11.6 Issues and Challenges
We all say we like data, but we don’t. We like getting insight out of data. That’s not quite the same as liking data itself. In fact, I dare say that I don’t quite care for data, and it sounds like I’m not alone. [Q.E. McCallum, Bad Data Handbook, ]
The data science landscape is littered with issues and challenges. We shall briefly discuss some of them in this section.
11.6.1 Bad Data
The main difficulties with data is that it is not always representative of the situation that we would like to model and that it might not be consistent (the collection and collation methods may have changed over time, say).There are other potential data issues :
the data might be formatted for human consumption, not machine readability;
the data might contain lies and mistakes;
the data might not reflect reality, and
there might be additional sources of bias and errors (not only imputation bias, but replacing extreme values with average values, proxy reporting, etc.).
Seeking perfection in the data beyond a “reasonable” threshold181 can hamper the efforts of analysts: different quality requirements exist for academic data, professional data, economic data, government data, military data, service data, commercial data, etc.
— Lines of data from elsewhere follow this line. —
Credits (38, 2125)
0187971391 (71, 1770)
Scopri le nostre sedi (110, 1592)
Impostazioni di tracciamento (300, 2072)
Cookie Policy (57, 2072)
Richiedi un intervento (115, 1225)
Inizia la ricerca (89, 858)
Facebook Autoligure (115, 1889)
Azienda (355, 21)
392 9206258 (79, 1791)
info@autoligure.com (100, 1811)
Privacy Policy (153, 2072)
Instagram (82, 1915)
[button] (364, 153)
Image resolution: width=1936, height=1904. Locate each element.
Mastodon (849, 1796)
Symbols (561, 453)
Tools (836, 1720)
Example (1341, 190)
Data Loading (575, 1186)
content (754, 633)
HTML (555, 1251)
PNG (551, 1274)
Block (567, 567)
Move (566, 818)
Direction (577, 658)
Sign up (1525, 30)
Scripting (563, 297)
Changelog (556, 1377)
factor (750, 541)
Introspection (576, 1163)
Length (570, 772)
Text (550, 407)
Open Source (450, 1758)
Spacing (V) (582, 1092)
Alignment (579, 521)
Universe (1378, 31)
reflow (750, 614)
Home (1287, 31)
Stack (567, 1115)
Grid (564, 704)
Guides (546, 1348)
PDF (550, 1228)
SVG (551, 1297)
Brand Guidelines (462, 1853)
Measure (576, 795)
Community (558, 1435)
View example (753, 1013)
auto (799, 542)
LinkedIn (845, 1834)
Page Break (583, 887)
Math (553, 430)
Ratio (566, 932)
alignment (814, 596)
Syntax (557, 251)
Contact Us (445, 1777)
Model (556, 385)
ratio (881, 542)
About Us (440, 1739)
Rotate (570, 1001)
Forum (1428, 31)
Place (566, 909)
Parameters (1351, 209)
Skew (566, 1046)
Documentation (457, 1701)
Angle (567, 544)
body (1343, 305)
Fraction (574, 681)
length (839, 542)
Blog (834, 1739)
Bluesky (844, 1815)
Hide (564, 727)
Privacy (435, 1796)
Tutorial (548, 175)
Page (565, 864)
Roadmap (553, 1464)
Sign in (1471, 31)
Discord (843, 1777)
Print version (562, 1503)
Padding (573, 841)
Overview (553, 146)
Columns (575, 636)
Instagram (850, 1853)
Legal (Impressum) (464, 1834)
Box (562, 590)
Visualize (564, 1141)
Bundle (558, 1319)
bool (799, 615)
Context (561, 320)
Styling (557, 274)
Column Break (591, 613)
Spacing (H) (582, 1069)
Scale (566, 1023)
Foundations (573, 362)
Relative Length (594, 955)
It can be helpful to remember the engineering dictum: “close enough is good enough” (in terms of completeness, coherence, correctness, and accountability). The challenge lies in defining what is “close enough” for the application under consideration.
Even when all (most?) data issues have been mitigated, there remains a number of common data analysis pitfalls:
analyzing data without understanding the context;
using one and only one tool (by choice or by fiat) – neither the “cloud”, nor Big Data, nor Deep Learning, nor Artificial Intelligence will solve all of an organization’s problems;
analyzing data just for the sake of analysis;
having unrealistic expectations of data analysis/DS/ML/AI – in order to optimize the production of actionable insights from data, we must first recognize the methods’ domains of application and their limitations.
In a traditional statistical model, \(p-\)values and goodness-of-fit statistics are used to validate the model. But such statistics cannot always be computed for predictive data science models. We recognise a “good” model based on how well it performs on unseen data.
In practice, training sets and ML methods are used to search for rules and models that are generalizable to new data (or validation/testing sets).
Problems arise when knowledge that is gained from supervised learning does not generalize properly to the data. Ironically, this may occur if the rules or models fit the training set too well – in other words, the results are too specific to the training set (see Figure 11.37 for an illustration of overfitting and underfitting).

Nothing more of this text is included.